Dr. Church’s project, now under the tutelage of a company called Colossal, is quite reminiscent of the movie ‘Jurassic Park‘ in so much as it uses recovered DNA of a particular species long after its extinction to resurrect it into the modern world. The broad rationale for Dr. Church and his team is to combat climate change based on the idea that a species like the woolly mammoth’s return could refill the hole left behind by their extinction and in the process rehabilitate that ecosystem now under existential threat.

His method uses the gene-editing tool CRISPR-Cas9 in order to splice DNA bits recovered from frozen mammoth specimens into an Asian elephant, the nearest living creature. It is in this context that the cells of an Indian elephant could be useful to create a hybrid that has the features such as long hair needed as a protection against the Arctic cold. “It will walk like a woolly mammoth, look like one, sound like one, but most importantly it will be able to inhabit the same ecosystem previously abandoned by the Mammoth’s extinction,” the company says.

The overarching objective of Dr. Church’s project is to use this de-extinction technology to eventually revive many long-extinct species to restore ecological balance to Earth which environmental experts overwhelmingly agree is on the verge of a practically unreversible climate catastrophe caused by humans.

The company quotes scientists to say on average 30,000 species are driven to extinction every year which works out to be six every hour and 150 a day. That number could be as high as 55,000 a year. The World Animal Foundation has been quoted as saying 50% of all species could face extinction by 2050. With Earth’s ecological balance facing such extraordinary pressures, Dr. Church and his team believe their project could make a significant contribution.

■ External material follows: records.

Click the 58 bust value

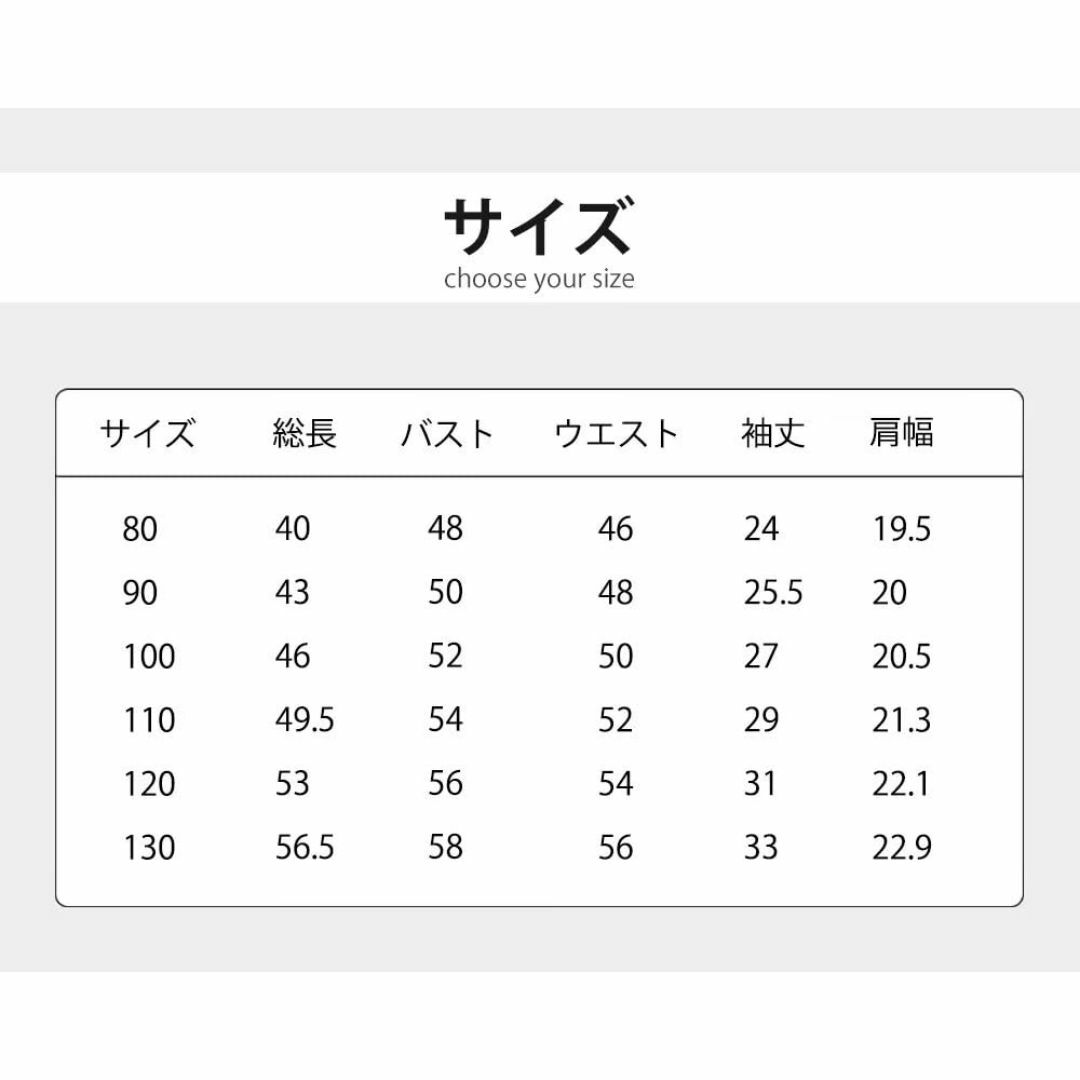point(445,847)

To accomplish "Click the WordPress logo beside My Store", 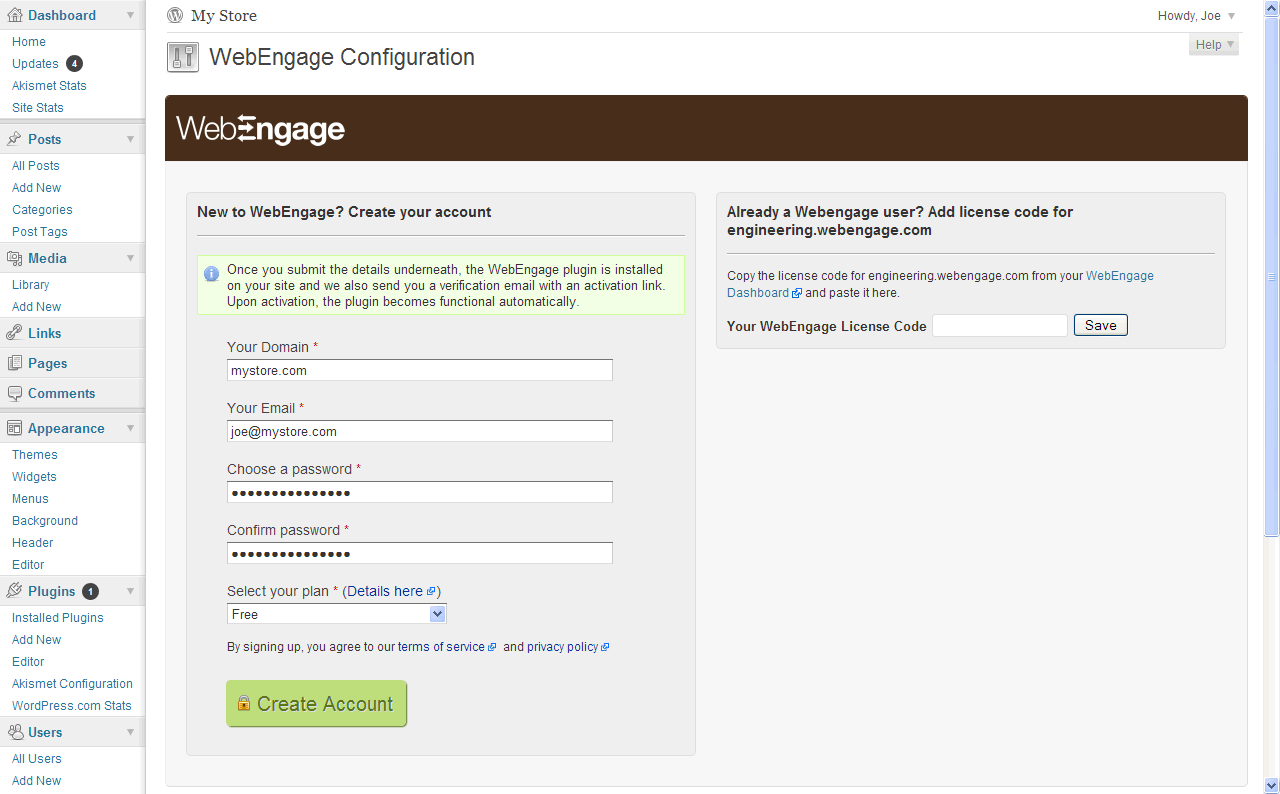I will click(175, 15).
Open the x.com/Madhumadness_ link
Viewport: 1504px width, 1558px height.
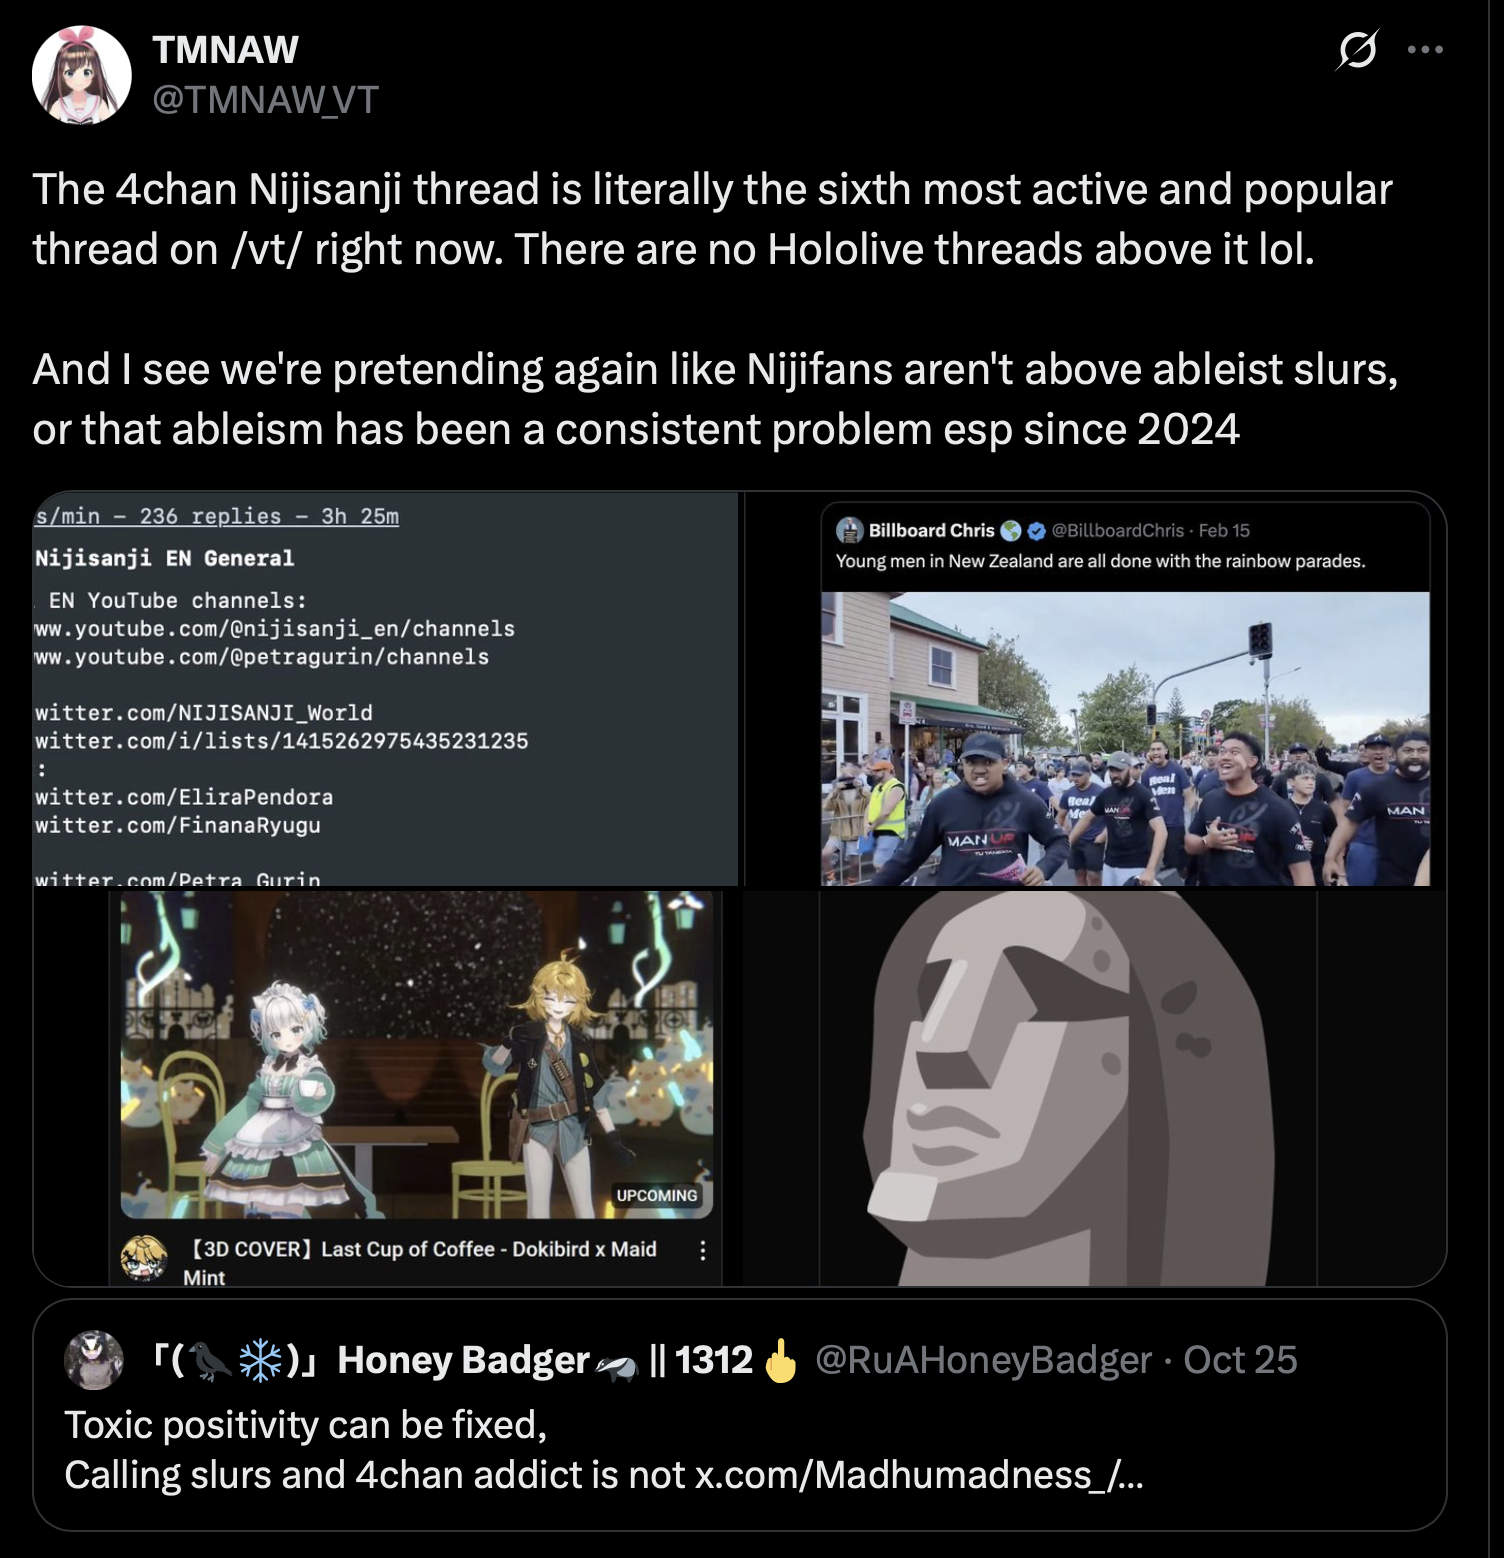tap(918, 1474)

Other experts who are skeptical about the Church team’s ability to mass-produce a version of the woolly mammoth point out among other concerns a total absence of bonding in the first generation of the proposed woolly mammoths. Bonding between offspring and parents is a key part of elephant populations. Since these woolly mammoths are essentially expected to be without that bonding their behavioral growth is considered problematic.

Dr. Church addressed that question from indica News as well. “We are very interested in the behavioral aspects. We are working with some behavioral experts, and we would love to have suggestions from others worldwide. They (woolly mammoths) are very closely related to Asian elephants. These will basically be Asian elephants. Some of the first generations could be reared in herds of Asian elephants. We hope to scale up all in parallel in the first generation. Some of them might get a limited time with Asian elephants but we will study other ways of doing it. There is a precedent for this in the California condor which is rewilded from essentially extinct in the wild by accelerating rearing by getting about four times the offspring using hand puppets. There are other precedents for mechanical surrogates for important social interactions.,” he said.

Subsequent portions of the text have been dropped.